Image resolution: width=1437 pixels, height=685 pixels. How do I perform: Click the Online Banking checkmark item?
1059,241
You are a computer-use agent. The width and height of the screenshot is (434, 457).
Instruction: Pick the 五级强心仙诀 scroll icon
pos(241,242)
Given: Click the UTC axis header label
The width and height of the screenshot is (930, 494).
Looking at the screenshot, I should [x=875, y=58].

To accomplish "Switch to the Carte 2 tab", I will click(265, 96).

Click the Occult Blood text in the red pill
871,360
---
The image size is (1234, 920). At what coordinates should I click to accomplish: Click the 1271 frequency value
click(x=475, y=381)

What you have to do »
Would you quote everything above from the line containing "Image resolution: width=1437" down to the line containing "You are a computer-use"? Include both of those lines and nothing else.

Reply to the task »
Image resolution: width=1437 pixels, height=685 pixels. How do I perform: Click the Online Banking checkmark item?
1059,241
You are a computer-use agent. The width and height of the screenshot is (434, 457).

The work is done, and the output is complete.